[Activity] Set down, word for word, every line of the listing below, starting with the one that contains "More >> (368, 393)" and ending with the final line. Include nothing else.

Dataset records Start Marker

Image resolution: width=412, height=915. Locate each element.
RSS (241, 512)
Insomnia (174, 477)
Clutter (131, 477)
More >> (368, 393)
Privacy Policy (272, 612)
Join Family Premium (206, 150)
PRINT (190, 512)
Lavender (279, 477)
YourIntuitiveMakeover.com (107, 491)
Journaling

Dataset records End Marker

[Task solution]
More >> (368, 393)
Privacy Policy (272, 612)
Join Family Premium (206, 150)
PRINT (190, 512)
Lavender (279, 477)
YourIntuitiveMakeover.com (107, 491)
Journaling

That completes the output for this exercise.